## What you will do
Retype the items below verbatim, everything from the line containing "Click the piggy" down to the line containing "Looking at the screenshot, I should pos(800,65).", and nothing else.

## Data in this exercise
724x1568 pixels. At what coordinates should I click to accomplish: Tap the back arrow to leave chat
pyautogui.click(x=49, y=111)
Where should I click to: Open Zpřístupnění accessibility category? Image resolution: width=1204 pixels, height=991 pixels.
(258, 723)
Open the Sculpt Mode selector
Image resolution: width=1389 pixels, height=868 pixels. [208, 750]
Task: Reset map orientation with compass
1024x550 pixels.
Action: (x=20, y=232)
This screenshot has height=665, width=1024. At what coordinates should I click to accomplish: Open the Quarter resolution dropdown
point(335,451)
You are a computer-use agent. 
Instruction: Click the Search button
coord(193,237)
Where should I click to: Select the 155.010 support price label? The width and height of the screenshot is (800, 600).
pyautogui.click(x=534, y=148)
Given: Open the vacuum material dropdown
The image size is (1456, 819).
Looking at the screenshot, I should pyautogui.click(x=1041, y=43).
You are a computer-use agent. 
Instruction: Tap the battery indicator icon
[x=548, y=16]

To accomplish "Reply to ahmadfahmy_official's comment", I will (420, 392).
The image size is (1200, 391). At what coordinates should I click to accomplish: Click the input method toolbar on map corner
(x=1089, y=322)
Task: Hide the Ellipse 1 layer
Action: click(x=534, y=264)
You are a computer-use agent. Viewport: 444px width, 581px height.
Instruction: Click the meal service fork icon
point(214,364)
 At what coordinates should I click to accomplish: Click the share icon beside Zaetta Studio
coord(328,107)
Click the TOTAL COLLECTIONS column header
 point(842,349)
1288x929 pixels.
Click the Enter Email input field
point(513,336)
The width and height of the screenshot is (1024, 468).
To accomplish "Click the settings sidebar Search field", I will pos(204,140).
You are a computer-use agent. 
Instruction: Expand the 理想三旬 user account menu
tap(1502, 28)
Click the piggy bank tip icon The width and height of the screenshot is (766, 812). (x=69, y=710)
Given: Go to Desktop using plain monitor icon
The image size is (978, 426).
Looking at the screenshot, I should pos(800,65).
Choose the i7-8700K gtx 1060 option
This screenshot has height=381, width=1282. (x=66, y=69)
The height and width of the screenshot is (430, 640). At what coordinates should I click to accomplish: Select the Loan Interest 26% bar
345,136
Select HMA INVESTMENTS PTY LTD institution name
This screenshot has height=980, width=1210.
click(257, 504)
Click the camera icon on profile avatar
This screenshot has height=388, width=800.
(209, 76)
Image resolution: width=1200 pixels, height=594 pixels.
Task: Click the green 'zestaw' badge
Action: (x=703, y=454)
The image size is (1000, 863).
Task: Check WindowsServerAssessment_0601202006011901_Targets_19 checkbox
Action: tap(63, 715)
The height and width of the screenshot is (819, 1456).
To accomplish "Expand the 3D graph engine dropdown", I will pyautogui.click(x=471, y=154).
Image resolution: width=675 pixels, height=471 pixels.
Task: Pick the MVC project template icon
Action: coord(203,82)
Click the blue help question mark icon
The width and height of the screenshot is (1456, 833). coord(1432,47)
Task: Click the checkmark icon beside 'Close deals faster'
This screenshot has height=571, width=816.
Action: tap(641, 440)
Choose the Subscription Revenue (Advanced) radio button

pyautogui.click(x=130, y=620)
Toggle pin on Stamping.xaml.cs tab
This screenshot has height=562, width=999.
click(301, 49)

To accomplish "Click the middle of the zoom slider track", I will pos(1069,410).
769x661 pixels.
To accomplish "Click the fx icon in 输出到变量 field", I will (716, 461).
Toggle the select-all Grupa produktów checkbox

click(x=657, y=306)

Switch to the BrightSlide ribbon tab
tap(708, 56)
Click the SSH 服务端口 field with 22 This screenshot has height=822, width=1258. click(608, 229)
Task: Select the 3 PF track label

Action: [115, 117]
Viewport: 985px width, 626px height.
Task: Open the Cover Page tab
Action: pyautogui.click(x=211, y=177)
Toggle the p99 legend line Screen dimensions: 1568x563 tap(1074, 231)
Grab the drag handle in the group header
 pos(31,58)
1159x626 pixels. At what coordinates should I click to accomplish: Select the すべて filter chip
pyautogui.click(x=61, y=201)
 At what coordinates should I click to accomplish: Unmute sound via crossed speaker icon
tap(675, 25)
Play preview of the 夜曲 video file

## Solution for this task
Click the piggy bank tip icon The width and height of the screenshot is (766, 812). (x=69, y=710)
Given: Go to Desktop using plain monitor icon
The image size is (978, 426).
Looking at the screenshot, I should pos(800,65).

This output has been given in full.